* [WHAT IS NEEDED]: Output all the records word for word. Drop the pictures.

* [Stored records]:
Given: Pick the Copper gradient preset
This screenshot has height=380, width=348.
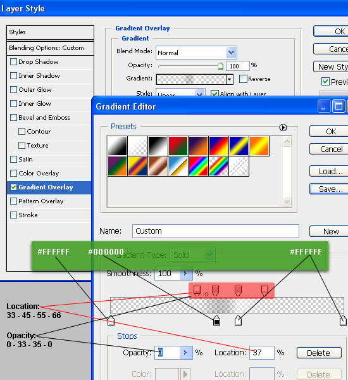Looking at the screenshot, I should pyautogui.click(x=158, y=166).
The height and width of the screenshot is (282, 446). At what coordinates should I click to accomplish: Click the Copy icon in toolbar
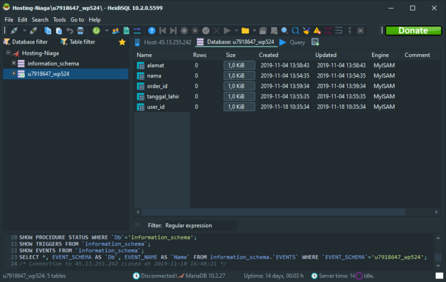(x=48, y=30)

* [EXPECTED ANSWER]:
Given: Pick the Copper gradient preset
This screenshot has height=380, width=348.
Looking at the screenshot, I should pyautogui.click(x=158, y=166).
The height and width of the screenshot is (282, 446). At what coordinates should I click to accomplish: Click the Copy icon in toolbar
(x=48, y=30)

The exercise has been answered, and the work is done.